**Exercise**
Would you please state how many lines in the entries contain the word "Collapse"? Only the number should be given.

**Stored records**
>>

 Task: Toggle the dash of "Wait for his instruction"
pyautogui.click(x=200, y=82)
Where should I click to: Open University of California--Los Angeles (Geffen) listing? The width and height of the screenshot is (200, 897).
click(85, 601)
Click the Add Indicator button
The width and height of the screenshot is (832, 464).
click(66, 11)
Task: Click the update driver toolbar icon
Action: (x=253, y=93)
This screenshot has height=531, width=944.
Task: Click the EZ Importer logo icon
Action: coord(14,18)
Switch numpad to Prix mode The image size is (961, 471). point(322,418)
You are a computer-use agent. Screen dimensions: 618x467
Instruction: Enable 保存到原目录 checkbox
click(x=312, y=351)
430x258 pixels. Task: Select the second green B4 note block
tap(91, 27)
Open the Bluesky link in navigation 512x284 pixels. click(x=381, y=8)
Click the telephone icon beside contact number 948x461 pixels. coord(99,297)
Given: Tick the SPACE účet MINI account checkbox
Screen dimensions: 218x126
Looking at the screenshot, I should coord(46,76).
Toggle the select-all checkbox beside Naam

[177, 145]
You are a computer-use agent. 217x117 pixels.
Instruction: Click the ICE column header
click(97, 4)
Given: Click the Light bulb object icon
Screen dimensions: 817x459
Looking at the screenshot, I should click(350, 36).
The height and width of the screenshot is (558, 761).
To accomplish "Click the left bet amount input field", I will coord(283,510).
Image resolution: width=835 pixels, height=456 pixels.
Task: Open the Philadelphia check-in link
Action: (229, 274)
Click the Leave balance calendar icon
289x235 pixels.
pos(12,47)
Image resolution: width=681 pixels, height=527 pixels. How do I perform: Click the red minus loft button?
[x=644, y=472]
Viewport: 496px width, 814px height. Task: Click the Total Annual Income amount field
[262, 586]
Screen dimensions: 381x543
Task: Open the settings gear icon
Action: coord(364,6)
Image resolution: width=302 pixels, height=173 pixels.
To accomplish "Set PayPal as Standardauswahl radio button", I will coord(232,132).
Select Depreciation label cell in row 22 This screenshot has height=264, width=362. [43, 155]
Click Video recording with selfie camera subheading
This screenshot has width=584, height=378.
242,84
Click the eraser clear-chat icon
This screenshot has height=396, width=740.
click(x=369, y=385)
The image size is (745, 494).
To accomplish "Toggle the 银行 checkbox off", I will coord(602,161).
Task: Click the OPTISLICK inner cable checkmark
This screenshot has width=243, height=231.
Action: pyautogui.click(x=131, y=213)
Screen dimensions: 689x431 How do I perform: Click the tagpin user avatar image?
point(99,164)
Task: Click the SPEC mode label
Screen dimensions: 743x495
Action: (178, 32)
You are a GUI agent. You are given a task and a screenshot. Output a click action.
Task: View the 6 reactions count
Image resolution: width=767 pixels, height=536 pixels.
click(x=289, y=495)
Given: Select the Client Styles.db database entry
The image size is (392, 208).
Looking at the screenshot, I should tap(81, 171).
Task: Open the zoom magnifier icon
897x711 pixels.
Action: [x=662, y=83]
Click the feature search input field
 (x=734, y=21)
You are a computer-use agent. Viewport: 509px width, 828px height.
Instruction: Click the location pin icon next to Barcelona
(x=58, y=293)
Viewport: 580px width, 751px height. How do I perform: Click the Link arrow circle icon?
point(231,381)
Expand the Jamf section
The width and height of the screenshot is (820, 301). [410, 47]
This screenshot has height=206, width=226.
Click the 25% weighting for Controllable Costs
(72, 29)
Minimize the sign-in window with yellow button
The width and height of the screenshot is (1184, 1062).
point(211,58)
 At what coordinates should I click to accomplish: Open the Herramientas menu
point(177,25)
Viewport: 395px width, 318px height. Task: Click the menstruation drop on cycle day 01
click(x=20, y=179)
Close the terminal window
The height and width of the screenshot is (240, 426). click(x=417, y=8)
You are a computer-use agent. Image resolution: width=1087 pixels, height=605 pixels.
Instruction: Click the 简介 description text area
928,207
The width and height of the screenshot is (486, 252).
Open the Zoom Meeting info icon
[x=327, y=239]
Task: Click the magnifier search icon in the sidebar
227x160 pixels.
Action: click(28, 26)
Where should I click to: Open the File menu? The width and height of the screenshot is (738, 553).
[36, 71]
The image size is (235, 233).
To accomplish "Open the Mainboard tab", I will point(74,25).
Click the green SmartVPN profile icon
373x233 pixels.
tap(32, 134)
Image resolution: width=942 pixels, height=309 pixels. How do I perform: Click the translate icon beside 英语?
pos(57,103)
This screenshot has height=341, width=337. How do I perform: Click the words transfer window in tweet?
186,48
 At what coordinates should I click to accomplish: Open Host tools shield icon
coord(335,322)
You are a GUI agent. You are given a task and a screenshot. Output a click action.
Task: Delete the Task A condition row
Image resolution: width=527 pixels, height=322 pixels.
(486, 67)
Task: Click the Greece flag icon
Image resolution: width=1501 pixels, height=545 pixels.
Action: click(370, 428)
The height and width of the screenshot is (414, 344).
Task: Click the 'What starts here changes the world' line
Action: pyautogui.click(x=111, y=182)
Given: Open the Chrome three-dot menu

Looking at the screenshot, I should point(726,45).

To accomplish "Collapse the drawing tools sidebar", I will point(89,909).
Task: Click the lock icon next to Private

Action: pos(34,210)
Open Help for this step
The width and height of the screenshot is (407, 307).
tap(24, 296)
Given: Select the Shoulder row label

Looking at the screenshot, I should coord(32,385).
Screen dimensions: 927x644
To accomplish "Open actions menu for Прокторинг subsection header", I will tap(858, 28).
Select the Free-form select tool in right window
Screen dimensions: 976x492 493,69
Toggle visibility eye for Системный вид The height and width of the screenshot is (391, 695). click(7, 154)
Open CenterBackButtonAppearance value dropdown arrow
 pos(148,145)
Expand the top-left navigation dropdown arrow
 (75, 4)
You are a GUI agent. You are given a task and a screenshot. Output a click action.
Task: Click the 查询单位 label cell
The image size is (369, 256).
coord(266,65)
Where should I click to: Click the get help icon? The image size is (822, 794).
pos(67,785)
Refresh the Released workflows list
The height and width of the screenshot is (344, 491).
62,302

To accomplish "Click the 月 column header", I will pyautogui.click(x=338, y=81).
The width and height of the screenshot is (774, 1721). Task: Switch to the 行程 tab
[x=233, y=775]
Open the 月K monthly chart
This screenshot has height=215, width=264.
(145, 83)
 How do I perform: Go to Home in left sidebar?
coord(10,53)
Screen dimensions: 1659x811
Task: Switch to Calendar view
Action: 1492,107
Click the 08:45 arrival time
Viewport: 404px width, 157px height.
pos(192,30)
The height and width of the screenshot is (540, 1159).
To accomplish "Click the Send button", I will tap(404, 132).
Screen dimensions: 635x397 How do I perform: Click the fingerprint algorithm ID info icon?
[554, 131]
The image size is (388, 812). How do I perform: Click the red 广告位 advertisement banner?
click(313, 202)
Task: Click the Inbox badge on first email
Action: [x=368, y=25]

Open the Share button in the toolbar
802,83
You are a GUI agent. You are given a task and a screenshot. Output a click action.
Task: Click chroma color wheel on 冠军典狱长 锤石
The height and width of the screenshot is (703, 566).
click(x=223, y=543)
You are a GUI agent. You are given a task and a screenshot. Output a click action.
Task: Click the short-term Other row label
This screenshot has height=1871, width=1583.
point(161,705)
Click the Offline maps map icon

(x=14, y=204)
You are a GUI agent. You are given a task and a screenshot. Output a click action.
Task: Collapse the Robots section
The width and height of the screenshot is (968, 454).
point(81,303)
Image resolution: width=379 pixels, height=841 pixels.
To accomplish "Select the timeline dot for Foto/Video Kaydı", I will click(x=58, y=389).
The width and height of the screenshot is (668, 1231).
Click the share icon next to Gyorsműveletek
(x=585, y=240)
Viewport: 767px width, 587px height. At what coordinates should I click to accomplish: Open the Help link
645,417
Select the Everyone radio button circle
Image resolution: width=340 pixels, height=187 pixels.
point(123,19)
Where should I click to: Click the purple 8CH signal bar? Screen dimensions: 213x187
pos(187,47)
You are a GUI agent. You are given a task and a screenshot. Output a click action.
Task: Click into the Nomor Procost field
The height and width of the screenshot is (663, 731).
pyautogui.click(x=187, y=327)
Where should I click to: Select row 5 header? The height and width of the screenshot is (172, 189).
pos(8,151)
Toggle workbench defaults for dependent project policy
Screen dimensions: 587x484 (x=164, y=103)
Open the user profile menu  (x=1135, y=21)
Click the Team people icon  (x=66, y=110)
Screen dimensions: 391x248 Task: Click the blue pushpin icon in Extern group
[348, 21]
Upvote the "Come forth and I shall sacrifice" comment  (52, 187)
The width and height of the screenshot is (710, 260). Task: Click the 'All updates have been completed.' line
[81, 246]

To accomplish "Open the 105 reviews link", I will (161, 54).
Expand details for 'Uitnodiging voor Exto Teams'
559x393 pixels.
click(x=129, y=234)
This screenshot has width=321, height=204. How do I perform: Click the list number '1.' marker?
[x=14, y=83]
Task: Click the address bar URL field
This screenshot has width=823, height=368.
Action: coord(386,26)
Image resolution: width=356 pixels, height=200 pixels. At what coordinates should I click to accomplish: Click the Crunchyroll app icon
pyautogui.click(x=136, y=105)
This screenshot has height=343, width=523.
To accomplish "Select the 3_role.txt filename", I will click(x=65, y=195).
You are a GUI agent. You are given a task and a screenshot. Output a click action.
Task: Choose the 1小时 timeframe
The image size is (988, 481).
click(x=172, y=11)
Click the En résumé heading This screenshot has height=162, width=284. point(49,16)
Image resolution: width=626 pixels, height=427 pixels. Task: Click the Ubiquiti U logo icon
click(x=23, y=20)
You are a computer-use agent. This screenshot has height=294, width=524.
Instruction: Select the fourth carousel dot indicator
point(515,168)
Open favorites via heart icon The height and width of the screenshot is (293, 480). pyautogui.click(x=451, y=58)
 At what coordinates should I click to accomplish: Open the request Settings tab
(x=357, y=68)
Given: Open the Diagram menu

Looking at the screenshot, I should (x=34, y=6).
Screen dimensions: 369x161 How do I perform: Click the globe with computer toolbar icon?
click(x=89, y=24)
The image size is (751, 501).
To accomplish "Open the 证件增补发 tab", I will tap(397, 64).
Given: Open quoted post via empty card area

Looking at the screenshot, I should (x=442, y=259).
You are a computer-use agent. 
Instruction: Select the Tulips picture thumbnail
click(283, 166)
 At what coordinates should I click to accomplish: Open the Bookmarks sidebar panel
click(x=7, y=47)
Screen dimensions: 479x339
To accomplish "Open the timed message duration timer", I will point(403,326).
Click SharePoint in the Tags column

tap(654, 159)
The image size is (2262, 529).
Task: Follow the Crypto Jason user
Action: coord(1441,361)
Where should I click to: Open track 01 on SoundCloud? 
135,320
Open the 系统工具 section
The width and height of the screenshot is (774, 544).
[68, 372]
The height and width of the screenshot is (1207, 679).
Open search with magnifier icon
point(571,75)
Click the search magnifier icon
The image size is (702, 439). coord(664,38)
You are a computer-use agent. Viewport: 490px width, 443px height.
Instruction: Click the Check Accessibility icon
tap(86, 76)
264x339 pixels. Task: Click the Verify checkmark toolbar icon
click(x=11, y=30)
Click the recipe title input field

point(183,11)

<<

**Result of this exercise**
2